Я запросто мог появиться на свет в военном городке под Херсоном – там оканчивал летное училище мой отец, там он познакомился с мамой. Или в пряничном городке Ютербог, куда отец был направлен служить после училища. Кстати, именно там, на прусском востоке Германии, родился мой брат.

Спустя тринадцать месяцев родился я. Во многом благодаря беспечности родителей и стечению обстоятельств. Неблагоприятных обстоятельств – так, по крайней мере, считает он, мой брат. Сам я об этом стараюсь не думать, но определенная логика в его точке зрения есть безусловно.

Могу вообразить, с какой неохотой родители оставляли этот Ютербог – на фотографиях цветущие вишни, из белой пены выглядывают черепичные крыши, дальше – горбатый мост из дикого камня (кавалькада рыцарей с пышными плюмажами на стальных шлемах вот-вот должна появиться), внизу прыткая речка, за мостом, на взгорье двуглавый готический собор втыкает шпили в безмятежное небо. Скупой протестантский минимализм – почти Лукас Кранах.

Фото черно-белое, но даже без цвета видно, как они были счастливы тогда: мать – тихая улыбка одними глазами, бледное узкое лицо, воздушное платье, имитирующее клок облака, – она запросто могла сойти за ангела, если бы не кулек в руках. В кульке – брат. Его не видно, но всем известно, что он там.

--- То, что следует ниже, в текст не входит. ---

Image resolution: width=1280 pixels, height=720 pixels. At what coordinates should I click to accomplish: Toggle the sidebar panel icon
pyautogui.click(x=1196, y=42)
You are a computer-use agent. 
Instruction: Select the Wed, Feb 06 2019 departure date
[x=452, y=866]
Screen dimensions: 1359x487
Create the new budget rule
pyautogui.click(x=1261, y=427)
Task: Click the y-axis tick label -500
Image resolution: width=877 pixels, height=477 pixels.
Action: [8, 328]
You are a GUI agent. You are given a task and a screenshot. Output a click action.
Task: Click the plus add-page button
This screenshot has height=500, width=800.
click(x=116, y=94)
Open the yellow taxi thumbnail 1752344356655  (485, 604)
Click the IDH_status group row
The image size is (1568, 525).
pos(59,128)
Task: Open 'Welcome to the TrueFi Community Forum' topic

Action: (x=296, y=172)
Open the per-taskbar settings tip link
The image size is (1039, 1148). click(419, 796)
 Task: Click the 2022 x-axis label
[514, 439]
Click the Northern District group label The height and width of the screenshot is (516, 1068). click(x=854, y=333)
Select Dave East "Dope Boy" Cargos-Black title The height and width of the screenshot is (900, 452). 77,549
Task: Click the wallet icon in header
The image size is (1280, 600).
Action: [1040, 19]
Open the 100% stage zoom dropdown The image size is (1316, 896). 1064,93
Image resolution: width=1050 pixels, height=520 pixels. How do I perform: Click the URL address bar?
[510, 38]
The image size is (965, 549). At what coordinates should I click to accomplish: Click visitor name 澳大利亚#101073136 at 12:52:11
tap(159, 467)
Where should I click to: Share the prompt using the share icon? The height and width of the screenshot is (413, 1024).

Рядом отец – гордый и чуть растерянный, как и полагается молодому папаше. Четкий профиль, подбородок, тугой зачес назад, сигарета – все в соответствии с эпохой. Сколько ему тут? Думаю, и двадцати пяти нет. На отце форма с новенькими погонами, ему только что присвоили старшего лейтенанта. До моего рождения остается триста двадцать семь дней. Подсчитать несложно – на обороте фото есть дата. Написана она курсивом, с нажимом, фиолетовыми чернилами. Отец был изрядный каллиграф (природный дар, неутомимой практикой доведенный до идеала), папаша не смог удержаться и ниже дописал: «Семейство Краевских в полном составе». И в этой фразе есть свой скрытый смысл.

Отец хотел быть актером, а стал военным летчиком. В пятнадцать лет он убежал из дома с какой-то вполне зрелой артисткой из Московского театра оперетты. Его поймали в Харькове – труппа с триумфом гастролировала по Украине, москвичи показывали украинцам «Летучую мышь» – и вернули в столицу. Домой, в семью.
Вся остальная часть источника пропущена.